(Data supplied)
***

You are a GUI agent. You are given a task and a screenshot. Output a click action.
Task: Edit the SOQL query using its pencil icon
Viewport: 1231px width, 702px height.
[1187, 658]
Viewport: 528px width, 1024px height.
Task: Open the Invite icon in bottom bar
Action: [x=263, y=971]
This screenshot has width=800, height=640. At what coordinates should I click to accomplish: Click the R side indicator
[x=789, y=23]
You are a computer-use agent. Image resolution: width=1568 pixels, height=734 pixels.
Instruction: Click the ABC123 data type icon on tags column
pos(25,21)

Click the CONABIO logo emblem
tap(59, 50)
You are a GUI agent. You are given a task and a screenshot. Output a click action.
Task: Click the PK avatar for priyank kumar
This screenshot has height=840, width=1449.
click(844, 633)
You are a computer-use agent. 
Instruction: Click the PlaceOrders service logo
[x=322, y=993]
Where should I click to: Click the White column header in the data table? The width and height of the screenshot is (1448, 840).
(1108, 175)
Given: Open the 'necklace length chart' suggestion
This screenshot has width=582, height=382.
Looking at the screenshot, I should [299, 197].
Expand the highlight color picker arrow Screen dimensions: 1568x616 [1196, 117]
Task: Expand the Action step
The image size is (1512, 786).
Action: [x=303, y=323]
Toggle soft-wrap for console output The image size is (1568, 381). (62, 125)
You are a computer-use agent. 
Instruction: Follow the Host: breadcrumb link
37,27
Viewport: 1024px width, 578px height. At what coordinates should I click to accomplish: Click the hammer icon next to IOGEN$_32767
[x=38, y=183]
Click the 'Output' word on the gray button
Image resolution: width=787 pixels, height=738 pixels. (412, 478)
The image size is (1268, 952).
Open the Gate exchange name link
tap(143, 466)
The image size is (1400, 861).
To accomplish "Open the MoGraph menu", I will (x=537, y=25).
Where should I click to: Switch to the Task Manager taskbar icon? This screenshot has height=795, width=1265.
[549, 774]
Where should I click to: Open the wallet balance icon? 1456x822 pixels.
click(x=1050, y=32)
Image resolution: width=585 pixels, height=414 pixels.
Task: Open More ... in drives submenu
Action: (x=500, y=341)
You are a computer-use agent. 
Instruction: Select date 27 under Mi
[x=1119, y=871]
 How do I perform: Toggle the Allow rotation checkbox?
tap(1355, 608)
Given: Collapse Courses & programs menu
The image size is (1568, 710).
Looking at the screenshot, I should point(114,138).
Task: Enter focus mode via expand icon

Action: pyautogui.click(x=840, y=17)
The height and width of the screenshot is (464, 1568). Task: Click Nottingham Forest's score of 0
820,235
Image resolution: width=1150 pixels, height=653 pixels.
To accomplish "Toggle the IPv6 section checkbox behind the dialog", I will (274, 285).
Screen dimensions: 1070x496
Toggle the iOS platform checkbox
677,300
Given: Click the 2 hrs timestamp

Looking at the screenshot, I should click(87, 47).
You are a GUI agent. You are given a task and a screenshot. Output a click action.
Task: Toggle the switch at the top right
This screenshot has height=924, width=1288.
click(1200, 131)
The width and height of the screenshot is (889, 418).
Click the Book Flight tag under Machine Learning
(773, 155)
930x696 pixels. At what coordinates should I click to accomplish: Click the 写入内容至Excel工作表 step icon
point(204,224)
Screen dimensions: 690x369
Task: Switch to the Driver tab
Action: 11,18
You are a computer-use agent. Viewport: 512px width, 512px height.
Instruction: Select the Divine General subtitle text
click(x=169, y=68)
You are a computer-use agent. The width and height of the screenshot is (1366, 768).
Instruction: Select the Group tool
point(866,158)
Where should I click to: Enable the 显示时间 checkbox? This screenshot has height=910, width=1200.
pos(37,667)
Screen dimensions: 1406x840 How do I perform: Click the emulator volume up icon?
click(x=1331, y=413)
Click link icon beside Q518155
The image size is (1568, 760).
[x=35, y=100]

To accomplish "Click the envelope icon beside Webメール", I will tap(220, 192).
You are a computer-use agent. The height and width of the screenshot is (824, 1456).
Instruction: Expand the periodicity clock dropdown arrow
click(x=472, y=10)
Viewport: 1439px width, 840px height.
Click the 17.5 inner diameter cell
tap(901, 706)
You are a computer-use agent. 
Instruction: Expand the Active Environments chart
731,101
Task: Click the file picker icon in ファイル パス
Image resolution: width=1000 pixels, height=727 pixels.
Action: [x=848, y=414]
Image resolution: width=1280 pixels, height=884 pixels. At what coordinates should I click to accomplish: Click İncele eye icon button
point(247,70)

***

(Your goal) Rewrite the material above, replacing "computer-use agent" with "GUI agent" everywhere and leaving everything else unchanged.

(Solution for this exercise)
You are a GUI agent. You are given a task and a screenshot. Output a click action.
Task: Edit the SOQL query using its pencil icon
Viewport: 1231px width, 702px height.
[1187, 658]
Viewport: 528px width, 1024px height.
Task: Open the Invite icon in bottom bar
Action: [x=263, y=971]
This screenshot has width=800, height=640. At what coordinates should I click to accomplish: Click the R side indicator
[x=789, y=23]
You are a GUI agent. Image resolution: width=1568 pixels, height=734 pixels.
Instruction: Click the ABC123 data type icon on tags column
pos(25,21)

Click the CONABIO logo emblem
tap(59, 50)
You are a GUI agent. You are given a task and a screenshot. Output a click action.
Task: Click the PK avatar for priyank kumar
This screenshot has height=840, width=1449.
click(844, 633)
You are a GUI agent. 
Instruction: Click the PlaceOrders service logo
[x=322, y=993]
Where should I click to: Click the White column header in the data table? The width and height of the screenshot is (1448, 840).
(1108, 175)
Given: Open the 'necklace length chart' suggestion
This screenshot has width=582, height=382.
Looking at the screenshot, I should [299, 197].
Expand the highlight color picker arrow Screen dimensions: 1568x616 [1196, 117]
Task: Expand the Action step
The image size is (1512, 786).
Action: [x=303, y=323]
Toggle soft-wrap for console output The image size is (1568, 381). (62, 125)
You are a GUI agent. 
Instruction: Follow the Host: breadcrumb link
37,27
Viewport: 1024px width, 578px height. At what coordinates should I click to accomplish: Click the hammer icon next to IOGEN$_32767
[x=38, y=183]
Click the 'Output' word on the gray button
Image resolution: width=787 pixels, height=738 pixels. (412, 478)
The image size is (1268, 952).
Open the Gate exchange name link
tap(143, 466)
The image size is (1400, 861).
To accomplish "Open the MoGraph menu", I will (x=537, y=25).
Where should I click to: Switch to the Task Manager taskbar icon? This screenshot has height=795, width=1265.
[549, 774]
Where should I click to: Open the wallet balance icon? 1456x822 pixels.
click(x=1050, y=32)
Image resolution: width=585 pixels, height=414 pixels.
Task: Open More ... in drives submenu
Action: (x=500, y=341)
You are a GUI agent. 
Instruction: Select date 27 under Mi
[x=1119, y=871]
 How do I perform: Toggle the Allow rotation checkbox?
tap(1355, 608)
Given: Collapse Courses & programs menu
The image size is (1568, 710).
Looking at the screenshot, I should point(114,138).
Task: Enter focus mode via expand icon

Action: pyautogui.click(x=840, y=17)
The height and width of the screenshot is (464, 1568). Task: Click Nottingham Forest's score of 0
820,235
Image resolution: width=1150 pixels, height=653 pixels.
To accomplish "Toggle the IPv6 section checkbox behind the dialog", I will (274, 285).
Screen dimensions: 1070x496
Toggle the iOS platform checkbox
677,300
Given: Click the 2 hrs timestamp

Looking at the screenshot, I should click(87, 47).
You are a GUI agent. You are given a task and a screenshot. Output a click action.
Task: Toggle the switch at the top right
This screenshot has height=924, width=1288.
click(1200, 131)
The width and height of the screenshot is (889, 418).
Click the Book Flight tag under Machine Learning
(773, 155)
930x696 pixels. At what coordinates should I click to accomplish: Click the 写入内容至Excel工作表 step icon
point(204,224)
Screen dimensions: 690x369
Task: Switch to the Driver tab
Action: 11,18
You are a GUI agent. Viewport: 512px width, 512px height.
Instruction: Select the Divine General subtitle text
click(x=169, y=68)
You are a GUI agent. The width and height of the screenshot is (1366, 768).
Instruction: Select the Group tool
point(866,158)
Where should I click to: Enable the 显示时间 checkbox? This screenshot has height=910, width=1200.
pos(37,667)
Screen dimensions: 1406x840 How do I perform: Click the emulator volume up icon?
click(x=1331, y=413)
Click link icon beside Q518155
The image size is (1568, 760).
[x=35, y=100]

To accomplish "Click the envelope icon beside Webメール", I will tap(220, 192).
You are a GUI agent. The height and width of the screenshot is (824, 1456).
Instruction: Expand the periodicity clock dropdown arrow
click(x=472, y=10)
Viewport: 1439px width, 840px height.
Click the 17.5 inner diameter cell
tap(901, 706)
You are a GUI agent. 
Instruction: Expand the Active Environments chart
731,101
Task: Click the file picker icon in ファイル パス
Image resolution: width=1000 pixels, height=727 pixels.
Action: [x=848, y=414]
Image resolution: width=1280 pixels, height=884 pixels. At what coordinates should I click to accomplish: Click İncele eye icon button
point(247,70)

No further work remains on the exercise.